LIST OF TASKS ::
A – Summarize the press release on West Virginia's transportation spending in two sentences.
B – Resume the press release on West Virginia's transportation spending, starting after its final sentence.

PAGE EXCERPT ::
------------
WASHINGTON, May 11, 2011 /PRNewswire-USNewswire/ -- West Virginia spent $1.44 billion on transportation in fiscal year 2010, yet the state cannot answer critical questions about what returns this investment is generating in the areas of jobs and commerce, mobility, access and environmental stewardship, according to a report by the Pew Center on the States and the Rockefeller Foundation. The state leads the way in measuring transportation’s impact on the key goals of safety and infrastructure preservation. But overall, it trails behind other states in having the essential tools—goals, performance measures and data—needed to help decision makers choose cost-effective transportation funding and policy options.
Most states are entering their fourth year of the ongoing budget crisis, having closed more than $400 billion in budget gaps since 2008. West Virginia, for example, faced a $224 million gap in fiscal year 2011. At the same time, policy and business leaders across the country are acknowledging that states’ transportation systems are essential to helping advance short- and long-term economic growth. Additionally, some members of Congress are proposing that the next surface transportation authorization act, the law that governs the largest federal funding streams for states’ transportation systems, more closely tie dollars to performance.
The report, Measuring Transportation Investments: The Road to Results, found considerable differences among the 50 states and the District of Columbia in linking transportation systems to six key goals particularly important to states’ economic well-being and taxpayers’ quality of life: safety, jobs and commerce, mobility, access, environmental stewardship and infrastructure preservation.
West Virginia fares well in measuring its transportation system’s progress in advancing safety and infrastructure preservation. For instance, the state aims to resurface 8.3 percent of its paved highways every year so that the entire system will be revamped over a 12-year cycle. But with other goals, such as jobs and commerce, the state has room for improvement. For example, West Virginia does not have performance measures and data to assess transportation’s progress toward mobility and environmental stewardship. It has only one performance measure—transit ridership—for access. The state set a goal of boosting rural transit ridership by 1.5 percent each year, a target it met for a few years before ridership fell in 2010.
------------
SOURCE MATERIAL ::
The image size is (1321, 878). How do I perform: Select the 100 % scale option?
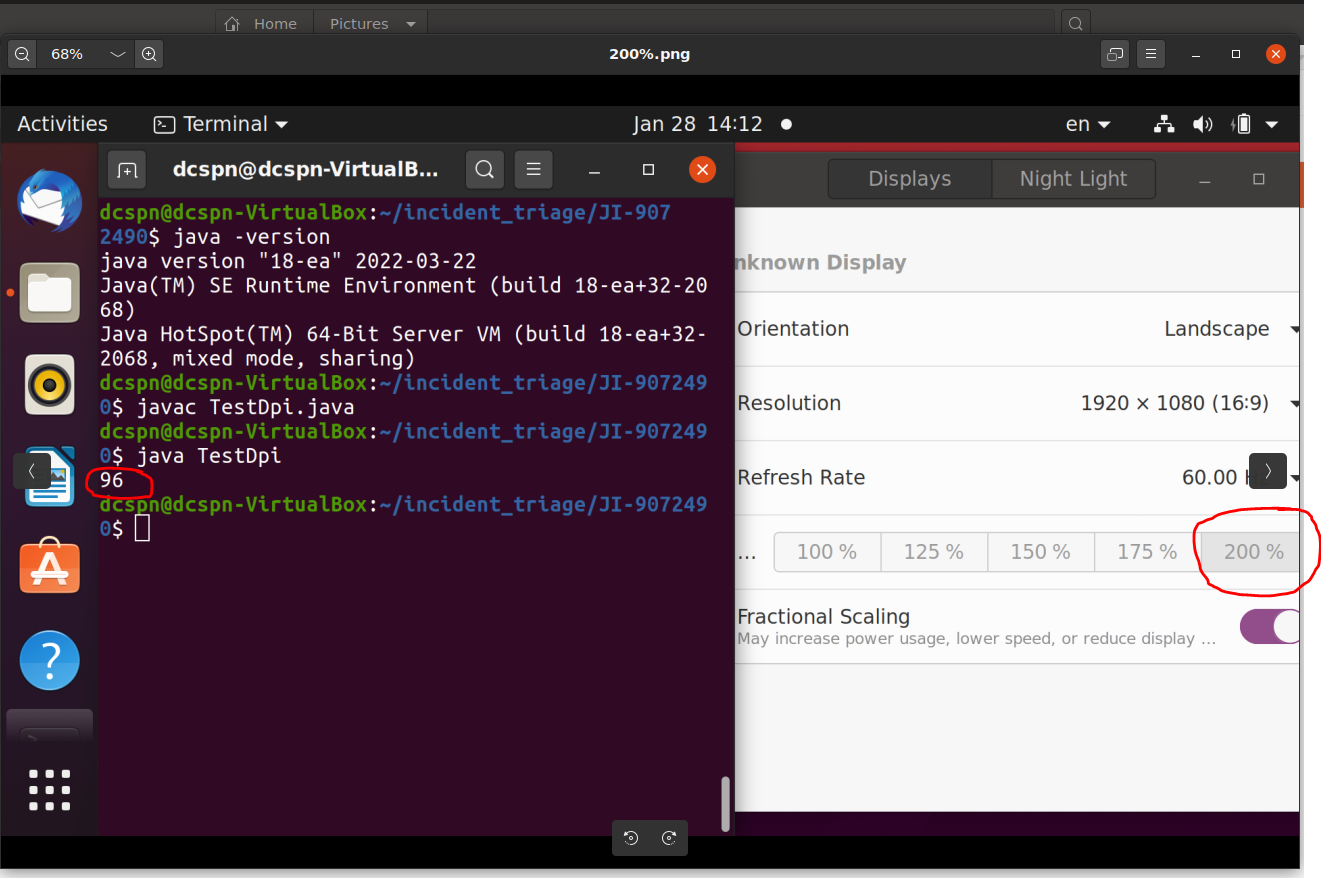827,552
------------
ANSWERS FOR THIS EXERCISE ::
A – West Virginia spent $1.44 billion on transportation in fiscal year 2010, but a report by the Pew Center on the States and the Rockefeller Foundation found that the state cannot say what returns this investment yields in jobs and commerce, mobility, access and environmental stewardship. The state leads in measuring transportation's impact on safety and infrastructure preservation, yet it lacks performance measures and data for mobility and environmental stewardship and has only one measure, transit ridership, for access.

B –
Just 13 states—California, Connecticut, Florida, Georgia, Maryland, Minnesota, Missouri, Montana, Oregon, Texas, Utah, Virginia and Washington— have goals, performance measures and data for their transportation systems that policy makers can use to advance economic competitiveness, improve access to jobs, help residents and tourists move about more efficiently and mitigate the effects transportation has on the environment. West Virginia and 18 other states trail behind, lacking a full array of tools needed to account for the return on investment in their roads, highways, bridges and bus and rail systems. The remaining 18 states and Washington, DC, fall someplace in between, with mixed results.
“West Virginia lawmakers should make transportation policy and spending choices based on evidence about what works and what does not,” said Robert Zahradnik, director of research, Pew Center on the States. “Unless states have clear goals, performance measures and data to generate that information, it is very difficult for policy makers to prioritize transportation investments effectively, target scare resources and help foster economic growth.”
“The American public expects leaders to manage our transportation investment with an eye toward performance and results. In fact, in our recent Rockefeller Foundation Infrastructure Survey, 90 percent favored strengthening policies that hold government accountable for collecting data and ensuring that investments fit into an overall plan that is on time and on budget,” said Nicholas Turner, Rockefeller Foundation managing director. “This report, which comes at a time when performance and outcomes are such critical pieces of the transportation policy debate, provides both examples of how a handful of states do this well and how many others still have a long road ahead of them.”
States were assessed based on a review of more than 800 performance, planning and budget documents. They were rated on one of three levels—leading the way, having mixed results or trailing behind—for each of the six key goals. Each state also was given an overall rating.
The six key goals are:
- Safety: This is the area in which states are doing the best job of measuring performance and responding to results. Every state, including West Virginia, and Washington, DC, has goals and compiles data on indicators such as fatalities and crashes.
- Jobs and commerce: Conversely, only 16 states earn top marks for progress in measuring their transportation systems’ impact on jobs and commerce. Some have begun to develop methods to connect transportation dollars more closely to this important goal. West Virginia shows mixed results in this area.
- Mobility: Twenty-eight states and Washington, DC, are leading the way in measuring how well they connect people to their destinations—using the information to combat congestion and manage accidents and other incidents that affect traffic flow. West Virginia trails behind in this area.
- Access: Half the states and Washington, DC, are leading the way in collecting and tracking information about the availability and use of transportation options such as public transit, including those that link workers and employers. West Virginia has mixed results in this area.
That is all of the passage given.